Eine solche Reife-Entwicklung wie ich sie beschrieben habe, entsteht und wächst nicht von selbst. Sie will aktiv gemanagt werden. Aktives Change Management ist gefragt. Eine Organisation und die betroffenen Menschen müssen sich verändern. Das kann mitunter schmerzhaft sein. Es ist ein Prozess, der Zeit und vor allem Energie braucht.

Um UCD in einem Unternehmen zu etablieren und zu verankern, wird man zuerst den Willen zur Veränderung und die Einsicht aufbauen müssen, dass man den aktuellen IST Zustand verlassen muss in Richtung einer nutzerzentrierten Organisation. Dafür muss das stabile Gleichgewicht zwischen Erhaltungskräften (“das läuft schon seit Jahren so und funktioniert auch”) und Veränderungskräften (“wie lange noch? Wir müssen stärker auf unsere Kunden eingehen!”) “aufgetaut” werden (3-Phasen Modell von Lewin).

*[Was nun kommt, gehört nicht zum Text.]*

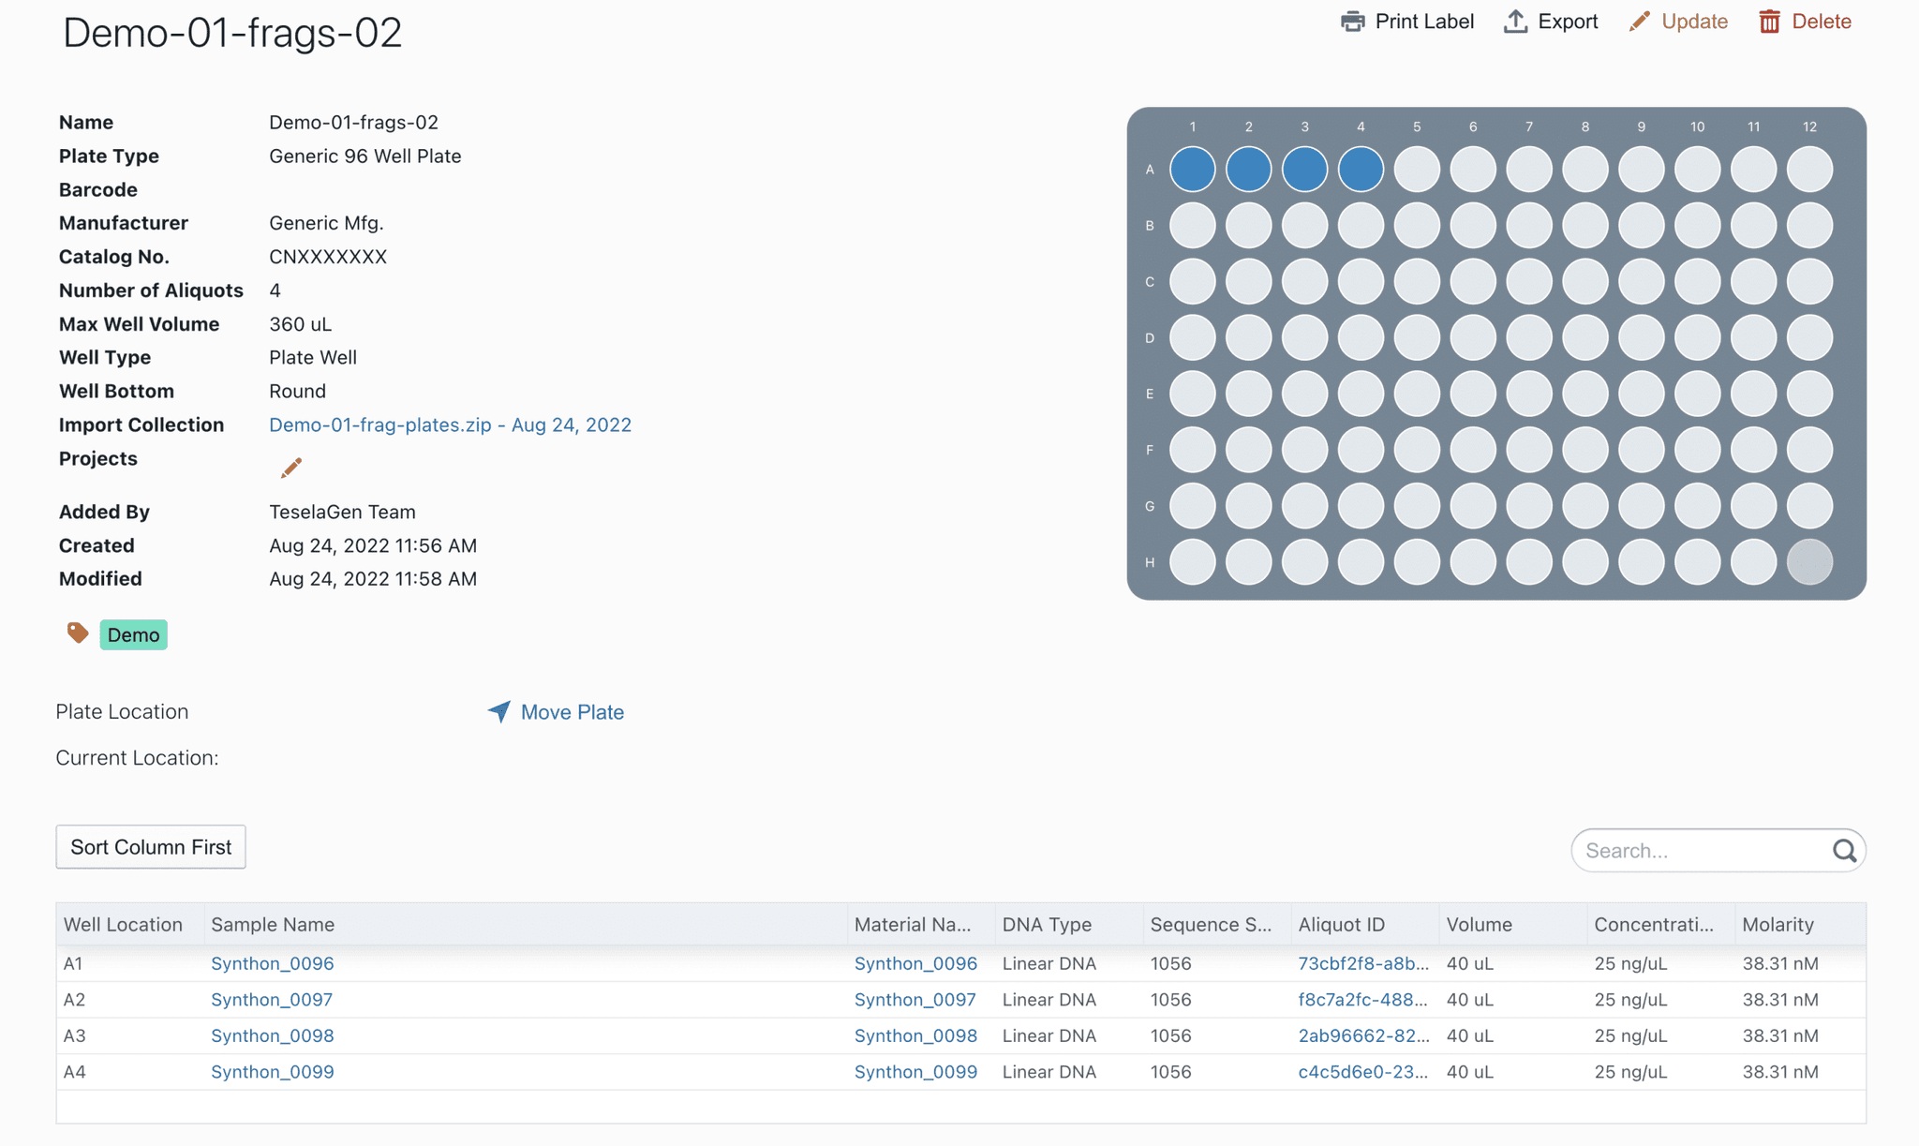1919x1146 pixels.
Task: Open material Synthon_0097
Action: (x=915, y=1000)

Um diesen “Unfreeze” zu bewerkstelligen sind sowohl die “UCD-Pioniere” wie auch die Führungskräfte gefragt. Gemeinsam gilt es ein neues Zielbild zu erarbeiten. Wo möchte man hin? Welche Arbeitsweise möchte man praktizieren? Welche neuen Abläufe will man etablieren? Mit der Definition des Soll-Zustandes ist der Übertritt in die Veränderungsphase (moving) vollzogen. Die Veränderung- und Entwicklungsarbeit hat begonnen. Ist der Zielzustand erreicht und  die Veränderungen vollzogen, stabilisiert sich die Organisation wieder und wird auf der nächst höheren Reifestufe wieder “eingefroren”. Und dann beginnt das “Spiel” von vorne, um die nächste Reifestufe zu erreichen.

Eine solche Entwicklung erfordert den Einsatz auf allen Stufen. Auf der operativen Projektebene, wie auch im Management. Nur das Bewusstsein und das gemeinsame Erarbeiten einer Zielvision wird die nötigen Energien für den Reifungsprozess freigeben.